Chegamos a um cômodo que parece ser um escritório. Ele bate na porta e a mulher fala algo e pede para entrar. Vejo uma senhora bem glamorosa e exuberante. Não sei se ela parece vulgar ou sexy ao mesmo tempo, mas esse nome que ela possui é horrível, "Geralda". Penso que sua mãe deveria ter muita raiva dela para colocar um nome desses.
- Então, é essa garota, Nick? Bom, por favor, moça, sente-se. Pode deixar que daqui cuido do resto, Nick!
O segurança apenas concorda e se retira, fechando a porta e me deixando a sós com ela, que apenas me dá um sorriso estranho. Eu só espero que ela não esteja apenas sendo uma boa anfitriã e depois vire um verdadeiro demônio de chefe.
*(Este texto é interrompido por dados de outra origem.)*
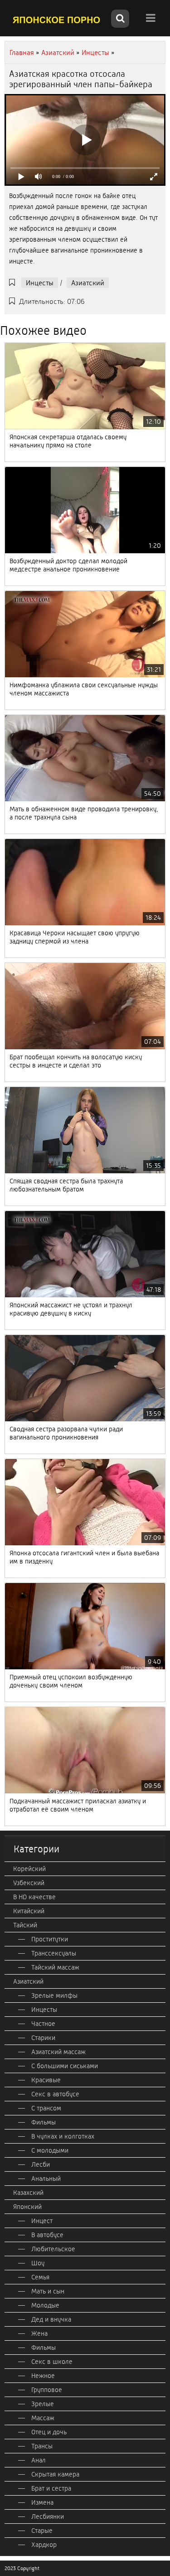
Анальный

- Bom, moça, o Nick acabou não me dizendo seu nome, mas me diga: realmente tem interesse na vaga?
- Ah! Sim, eu preciso de um emprego, mas ainda não sei exatamente o que vocês precisam para me contratar? - ela me encara com um sorriso misterioso, então responde retirando um daqueles cigarros chiques de sua bolsa, que sempre vejo aquelas atrizes fumando nos filmes antigos. Com toda a certeza, devem ser bem caros.
- Me fale um pouco sobre você: seu nome, capacitação, essas coisas?
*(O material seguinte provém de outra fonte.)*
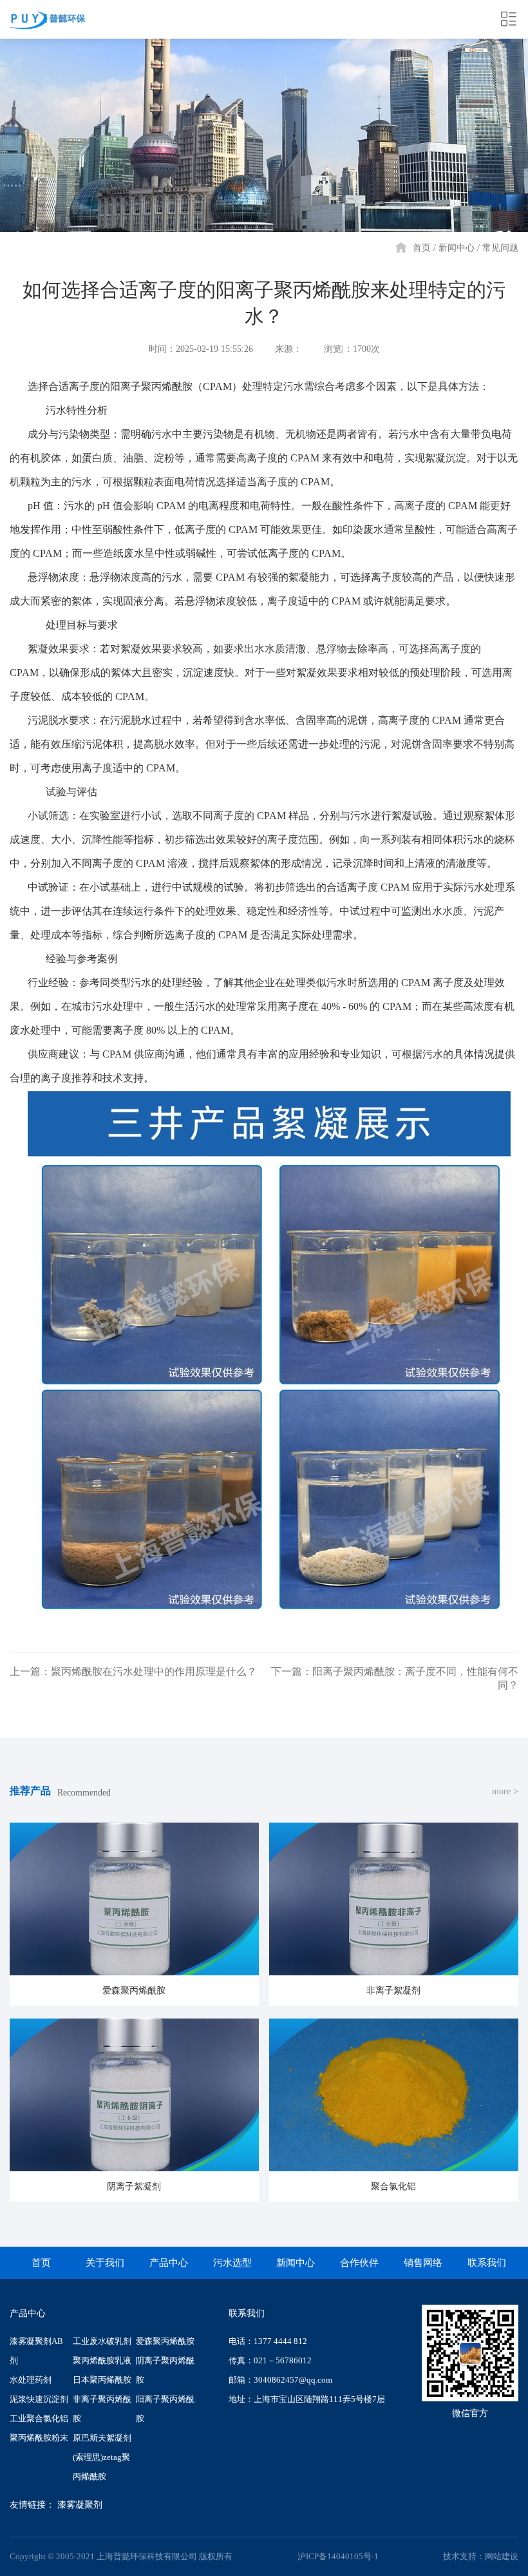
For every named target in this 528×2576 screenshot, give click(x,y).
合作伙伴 (359, 2263)
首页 (422, 248)
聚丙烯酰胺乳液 (102, 2360)
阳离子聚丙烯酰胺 (165, 2408)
- Bom, eu me chamo Louren, tenho 22 anos! Algumas qualificações no meu currículo são: já trabalhei como garçonete em restaurante, então sei mais ou menos como funcionam algumas coisas e sei atender as mesas, fui vendedora em lojas, atendente de caixa e recepção, etc.
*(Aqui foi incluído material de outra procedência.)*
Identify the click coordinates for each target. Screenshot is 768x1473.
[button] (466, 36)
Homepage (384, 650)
- Isso é bom, pelo menos você tem experiência! Então, Louren, vamos ao que interessa. Você percebeu que essa boate não é qualquer casa noturna que você esteja acostumado a frequentar? Aqui só vêm pessoas que realmente têm dinheiro, como políticos, empresários, homens de cargos poderosos. Eu recebo até pessoas do exterior e, claro, socialites que gostam de se divertir muito e gastar dinheiro. Você ainda não notou, mas existe um palco de apresentações para cada dia. Funcionamos de quarta a domingo, e claro, também precisamos discutir sobre a roupa de trabalho e saber se está disposto a aceitar.
- Isso depende muito! Que tipo de roupa vocês usam aqui? - ela se levanta puxando um manequim, me mostrando uma roupa que mais parece uma fantasia sexual. O short é tão curto e a camiseta de cima bem vulgar. Por um momento, pensei: "Misericórdia, como usarei uma roupa dessas? Isso nem deveria ser chamado de uniforme de trabalho e sim de roupa de prostituta".
Ainda encarava a roupa no manequim completamente perplexo. Dona Geralda, então, disse chamando minha atenção:
- Esse é o uniforme que as meninas usam no "Véu da Noiva da Noite", pois o nome representa luxúria e desejo. Outra coisa, não nos importamos também se vocês acabarem se envolvendo com algum cliente que esteja pagando por você. Não que você seja dessas mulheres, não quero ofendê-la, mas tem algumas meninas que aceitam. Agora me diga: você realmente quer esse emprego?
Respirei fundo, pois eu não podia recusar algo assim. Na situação em que eu me encontrava, tinha que pensar na minha mãe. Porque aquele safado do meu irmão some e só aparece depois de uma semana ou duas. As contas estavam chegando, então apenas concordei, aceitando a proposta, mesmo já pensando no que eu posso passar no futuro.
- Eu aceito o emprego! Realmente estou precisando, não nego. Só espero que os seus clientes também não sejam desrespeitosos.
- Isso depende muito da entrada que você dá. Se fizer o seu trabalho, eles não vão mexer. Agora, se você der brecha, já sabe? Por isso que contrato os seguranças, porque se você se sentir incomodado, deve avisar ao Nick! - me levantei apertando a mão dela e respondi.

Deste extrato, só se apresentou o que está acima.